AI mobile product
CarSense
Mobile app for car ownership: maintenance, costs, documents, reminders, and an AI assistant.
Project preview

Vehicle dashboard
Main screen with vehicle status, costs, and quick actions.

Service reminders
Active reminders and maintenance items to keep the car under control.

Upcoming tasks
Planned maintenance tasks that make service proactive instead of reactive.

Maintenance schedule
Service planning based on mileage and vehicle history.

Cost analysis
Expenses grouped by category to show where car ownership costs go.

Monthly trend
Cost trends over time with context for service decisions.

Vehicle profile
Vehicle settings and core car data in one place.

AI assistant
Automotive assistant for questions, interpretation, and recommendations.

Quick actions
The most common actions available directly from the dashboard.

Add reminder
A short flow for adding a maintenance task without a heavy form.

Add expense
Fast cost entry with category and vehicle context.

Expense categories
Costs organized around how people actually maintain a car.
Overview
CarSense started with a simple question: what if your car reminded you what needs attention before something breaks? I built the first MVP in 25 hours. Around 90% of the app was already working at that point; now I’m turning it into a production release.
Problem
Car data is usually scattered: invoices, inspections, costs, mileage, insurance, and early symptoms of problems. Most owners only organize it when something already hurts financially or technically.
Product bet
If an app keeps the car history in one place and suggests the next step, the owner stops acting only after something breaks.

▶ [Supplied information]:
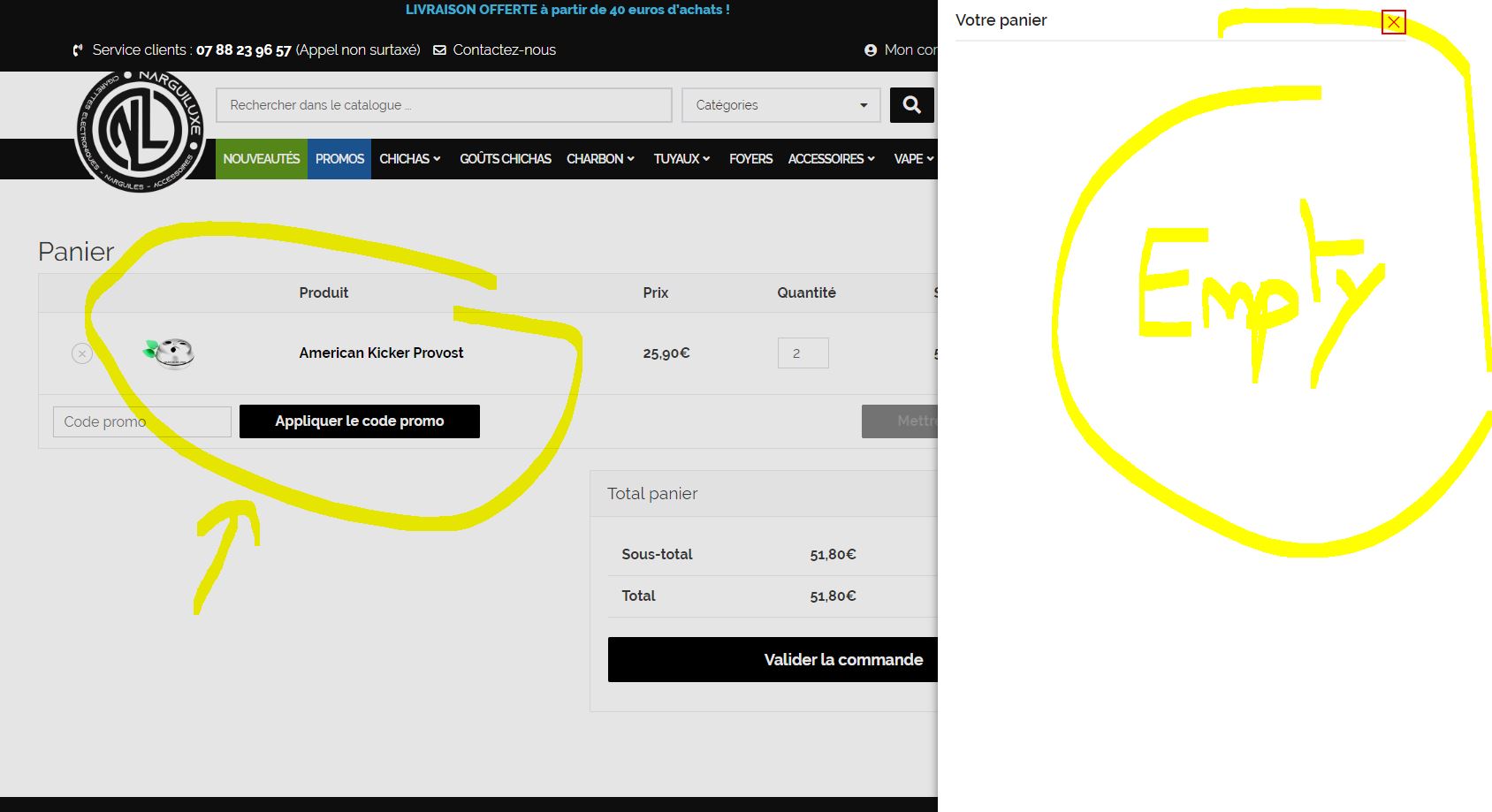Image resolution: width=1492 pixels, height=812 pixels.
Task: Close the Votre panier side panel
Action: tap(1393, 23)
...
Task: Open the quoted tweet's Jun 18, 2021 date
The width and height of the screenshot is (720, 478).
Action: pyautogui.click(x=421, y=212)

▶ [Work order A]: Return the section of the CarSense page that starts at the words "Upcoming tasks" and ends after "for service decisions.", copied word for word.
▶ [Work order B]: In one to three sentences, explain what the CarSense page expects to change by keeping the car history in one place and suggesting the next step.
▶ [Work order C]: Continue the CarSense page from where it stops.

▶ [Answer section A]:
Upcoming tasks
Planned maintenance tasks that make service proactive instead of reactive.

Maintenance schedule
Service planning based on mileage and vehicle history.

Cost analysis
Expenses grouped by category to show where car ownership costs go.

Monthly trend
Cost trends over time with context for service decisions.

▶ [Answer section B]: The page's product bet is that keeping the car history in one place and suggesting the next step will change owner behavior. Owners will stop acting only after something breaks. The problem it names is that car data is usually scattered, and most owners organize it only once something already hurts financially or technically.

▶ [Answer section C]:
What I built
- Vehicle onboarding and a dashboard with the data that matters.
- Service reminders based on vehicle history.
- OCR for workshop invoices and receipts.
- Expense tracking, charts, and quick cost overview.
- AI assistant with vehicle context and an OBD-II direction.
AI layer
AI extracts data from documents, organizes it, and turns it into tasks: what to check, when to go back to service, and what might become a risk. The point is to remove manual entry, not to decorate the product description.
Architecture
React Native + Expo, Supabase, Vercel AI SDK, and OpenAI. It is built as a normal mobile product: data, payments, i18n, screenshots, and a release path to App Store / Google Play.
Key decisions
- 25 hours for a working core instead of weeks of planning.
- Boring but necessary flows before animation polish.
- AI only where it removes manual work.
- OBD after the core value is finished.
Outcome / evidence
Proof that my process works: from an empty repo to a mobile app with most key screens and flows in one working day.
What I would do next
Finish the production version, payments, i18n, store assets, and the first OBD integration decision.